O Brasil se aproxima da marca de 680 mil mortos em decorrência da covid-19. Um número que não traduz a perda de mães, pais, maridos, esposas, familiares, amigos e colegas de trabalho. Por muito tempo sem velórios, abraços e rituais de despedida, o luto foi abreviado.
A perda é uma dor sem medida. Pior é saber que mesmo esse número inaceitável de mortes está longe de representar a realidade. A falta de testagem em massa e a subnotificação de casos acompanharam a pandemia desde a confirmação dos primeiros casos, o que se agravou com um verdadeiro apagão de dados oficiais, que servia apenas para os fins negacionistas de quem queria dizer que tudo estava bem. Veículos de imprensa se uniram em um movimento inédito para contabilizar eles mesmos os dados de mortes diárias que o Ministério da Saúde levava até dois meses para processar. Ao contrário do que dizia Bolsonaro, não era só uma gripezinha.
Não causa espanto que o Brasil tenha sido considerado o país que pior respondeu à pandemia do novo coronavírus em todo o mundo. O governo jamais instituiu uma política nacional de isolamento social — e criou rixas públicas com governadores e prefeitos que o adotaram durante meses. Quem pôde, adaptou a rotina para trabalhar de casa, à distância. Quem não tinha dinheiro sequer para se proteger de uma doença ainda sem cura, teve de ir à rua e se expor a contaminações a mando do próprio presidente da República. Viramos o epicentro da pandemia, topo de ranking.
O sistemático desmonte de uma série de políticas cobrou seu preço. Nunca houve um comitê nacional integrado entre especialistas estados e municípios, ou mesmo uma logística nacional para transferência de leitos e recursos entre os estados, e faltou cama no hospital, luvas e até seringa. Faltou oxigênio. Faltou até caixão e cova para enterrar tanta gente, e familiares convivem até hoje com a dor de se despedir de um grande amor embrulhado em sacos plásticos ou em valas comuns.
Enquanto isso, quatro ministros passaram pelo Ministério da Saúde. Três deixaram a pasta por conflitos com o mandatário. Uma CPI implodiu suspeitas de corrupção nas compras de vacinas, as mesmas que o chefe de Estado impediu o máximo que pôde que chegasse a nossos braços.
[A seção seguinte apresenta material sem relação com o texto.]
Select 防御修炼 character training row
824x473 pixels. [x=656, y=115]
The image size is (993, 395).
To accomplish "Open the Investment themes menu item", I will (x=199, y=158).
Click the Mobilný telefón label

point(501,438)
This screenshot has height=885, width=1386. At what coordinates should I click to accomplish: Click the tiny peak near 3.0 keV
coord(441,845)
Não havia respeito pela ciência, o presidente promovia aglomerações, incentivava o uso de remédios sem eficácia comprovada no tratamento da covid-19. O gabinete do ódio mentia, brincando com vidas. Enquanto o país agonizava, ele fazia troça com quem morria literalmente sem conseguir respirar. Resta pouco de humanidade em quem trata a morte em massa como piada.
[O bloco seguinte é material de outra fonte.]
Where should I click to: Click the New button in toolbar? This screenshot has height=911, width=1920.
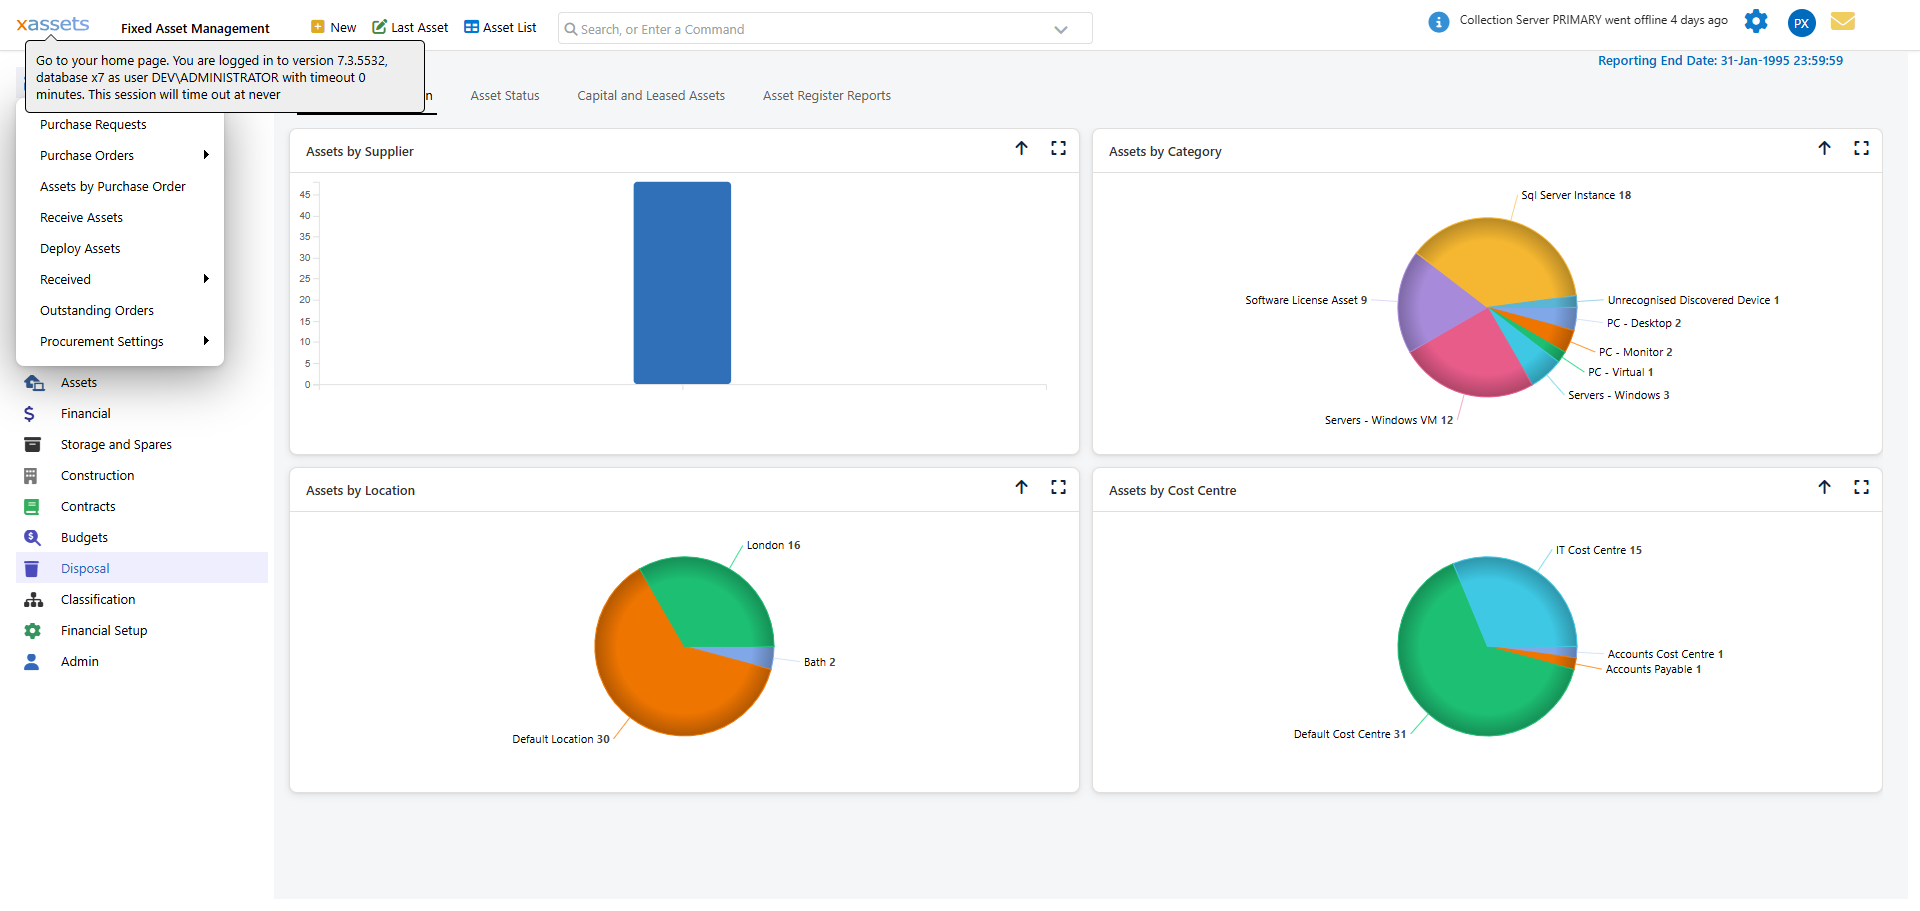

Por trás de cada número nesta conta mórbida, há uma lágrima, uma história, uma perda. Mais do que isso, há a escolha política e pessoal de um homem que, movido pelo ódio, jamais se condoeu ou enviou solidariedade às centenas de milhares de pessoas, os incontáveis órfãos da pandemia. Por trás dos números, há as pelo menos 400 mil vidas que poderiam ter sido salvas caso algo de sério tivesse sido feito. Agora Bolsonaro quer que a gente faça o quê?